++++ Selected text ++++

Aim: Data-driven analysis using large-scale NGS data
"Genome" refers to all genetic information passed down through generations. It contains all the genes necessary for life processes. Various cell types that make up organs such as skin, brain, digestive tract, and bones, express the specific set of genes they require, and the functional units that regulate this expression, such as enhancers, are also included in the genome. These functional regions are subject to chemical modifications (epigenome) that act as "switches" controlling the level and timing of gene expression. Although the genome sequence is identical in all cells of the body, the epigenome shows different patterns in different tissues and plays a critical role in ensuring their proper function. It is remarkable to think that the human genome sequence contains a vast amount of information about life, yet it can be stored within the data capacity of a single DVD.
Individual variations in the genome sequence influence traits such as alcohol tolerance, eye color, and hair color. In addition, problematic mutations or abnormalities in the genome or epigenome can lead to various diseases, including cancer. "Genomics" and "epigenomics" are the fields dedicated to the study of the mechanisms that determine the genomic regions essential for specific biological activities and the effects of various mutations on these regions. Our laboratory specializes in genomics and epigenomics research.
Genome-wide analysis using next-generation sequencing (NGS, above) has become a key method in the fields of genomics and epigenomics. This powerful technique can capture a wide range of genomic information, including gene transcription levels, protein-DNA binding, DNA methylation, genome replication, and the three-dimensional structure of the genome. NGS analysis has paved the way for groundbreaking discoveries related to the dynamic regulation of the genome and its dysregulation in various diseases.

++++ The data ++++

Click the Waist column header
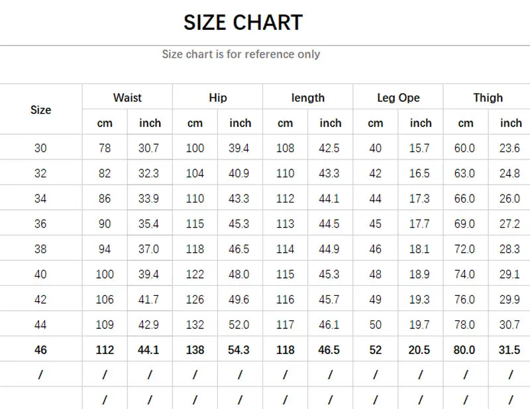Screen dimensions: 530x409 click(127, 98)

++++

Prompt 1 -
Using the genomics text, decide whether each statement agrees with it. Answer yes or no, and quote the deciding words exactly.
(a) The genome sequence is the same in every cell of the body.
(b) The epigenome shows the same pattern in every tissue.
(c) Storing the human genome sequence takes several DVDs.
Prompt 2 - Rewrite the passage of the genomics text between "Genome-wide analysis using" and "in various diseases.", inclusive, changing "powerful" to "versatile".
Prompt 3 - According to the genomics text, which traits do individual variations in the genome sequence influence?
The data is not needed for anything that follows.

Result 1 -
(a) Yes: "Although the genome sequence is identical in all cells of the body"
(b) No: "the epigenome shows different patterns in different tissues"
(c) No: "it can be stored within the data capacity of a single DVD"

Result 2 -
Genome-wide analysis using next-generation sequencing (NGS, above) has become a key method in the fields of genomics and epigenomics. This versatile technique can capture a wide range of genomic information, including gene transcription levels, protein-DNA binding, DNA methylation, genome replication, and the three-dimensional structure of the genome. NGS analysis has paved the way for groundbreaking discoveries related to the dynamic regulation of the genome and its dysregulation in various diseases.

Result 3 - Alcohol tolerance, eye color, and hair color.